You are viewing a plain text version of this content. The canonical link for it is here.
Posted to issues@spark.apache.org by "Sean R. Owen (Jira)" <ji...@apache.org> on 2019/10/27 01:53:00 UTC
[jira] [Commented] (SPARK-27842) Inconsistent results of Statistics.corr() and PearsonCorrelation.computeCorrelationMatrix()

    [ https://issues.apache.org/jira/browse/SPARK-27842?page=com.atlassian.jira.plugin.system.issuetabpanels:comment-tabpanel&focusedCommentId=16960498#comment-16960498 ] 

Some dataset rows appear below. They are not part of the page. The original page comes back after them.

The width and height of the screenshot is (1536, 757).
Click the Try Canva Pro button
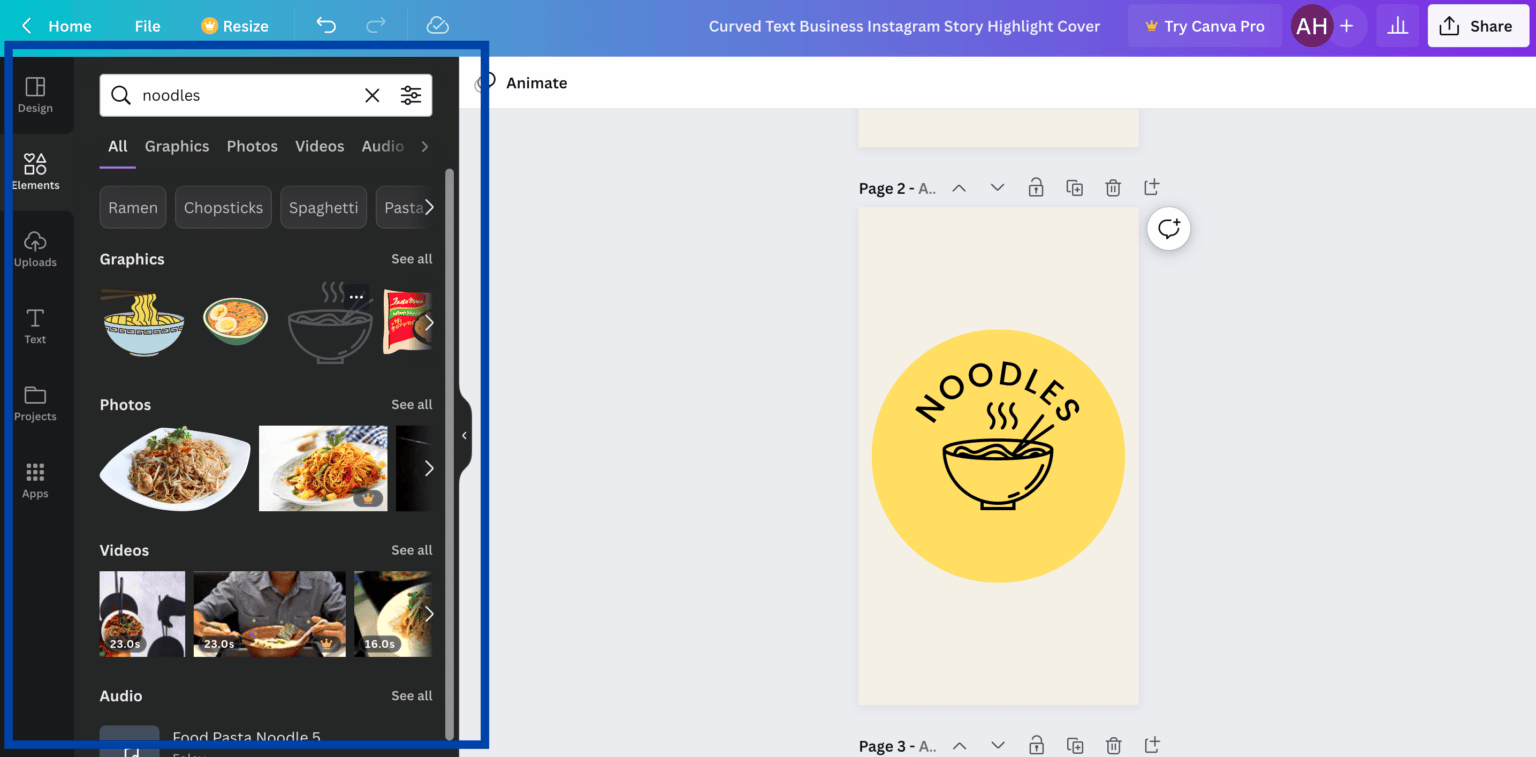pos(1204,25)
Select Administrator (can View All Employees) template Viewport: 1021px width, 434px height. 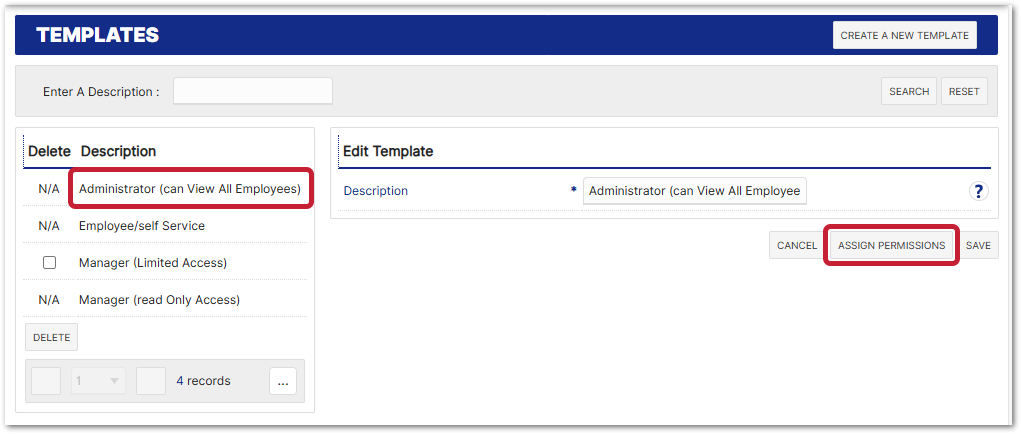[x=190, y=189]
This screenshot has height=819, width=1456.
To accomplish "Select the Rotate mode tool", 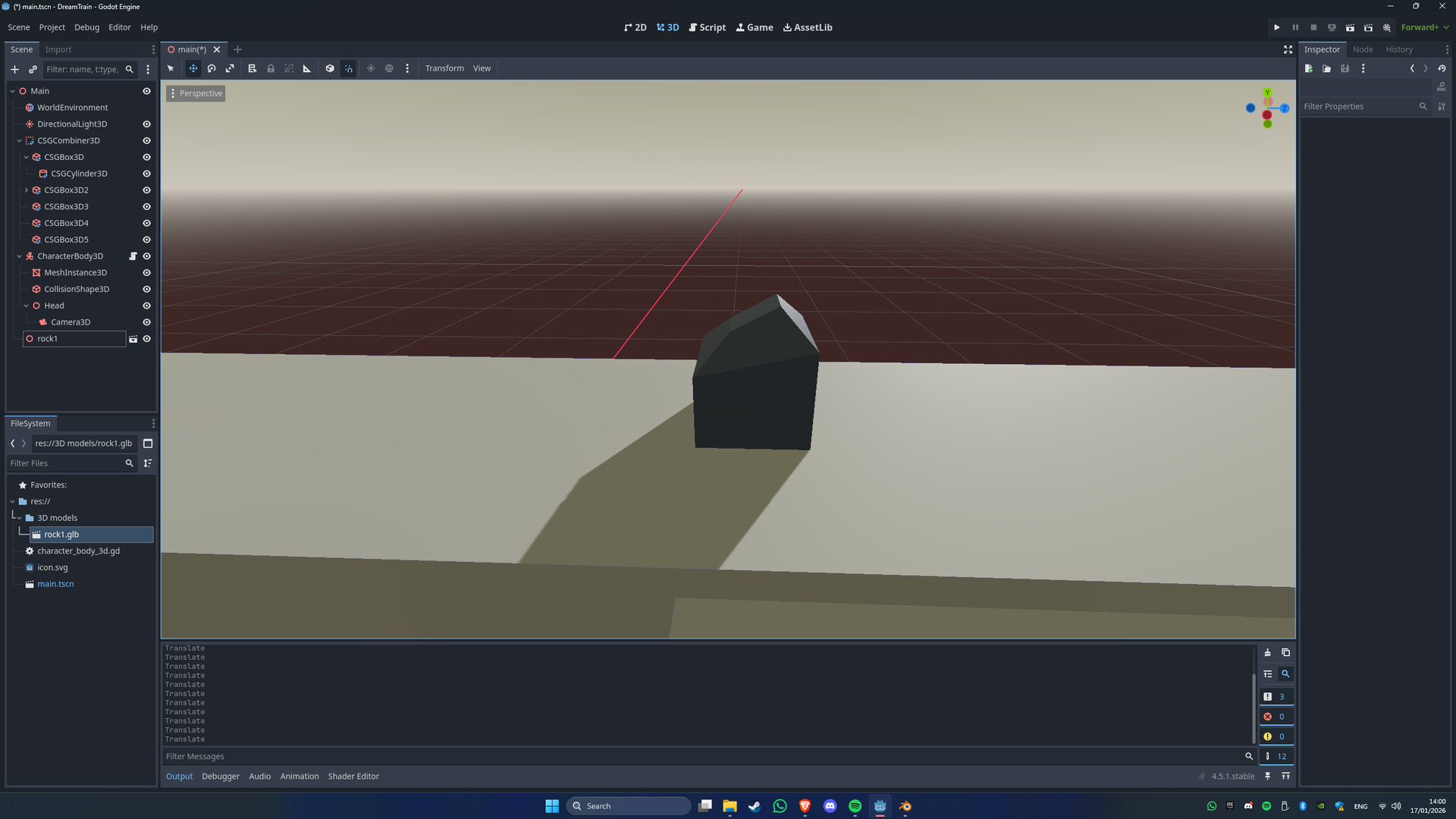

Sean R. Owen commented on SPARK-27842:
--------------------------------------

I'd like to look into it. What numbers do you see in the two runs? very different or very small differences?
My guess is that you get different orders of the values in the two cases because you have a different number of executor slots. In theory doesn't make a difference, in practice probably causes some slight differences due to some floating-point inaccuracies. I don't know enough yet to say whether that's it and whether it's resolvable.
I'd also be interested to know if it occurs on the master branch.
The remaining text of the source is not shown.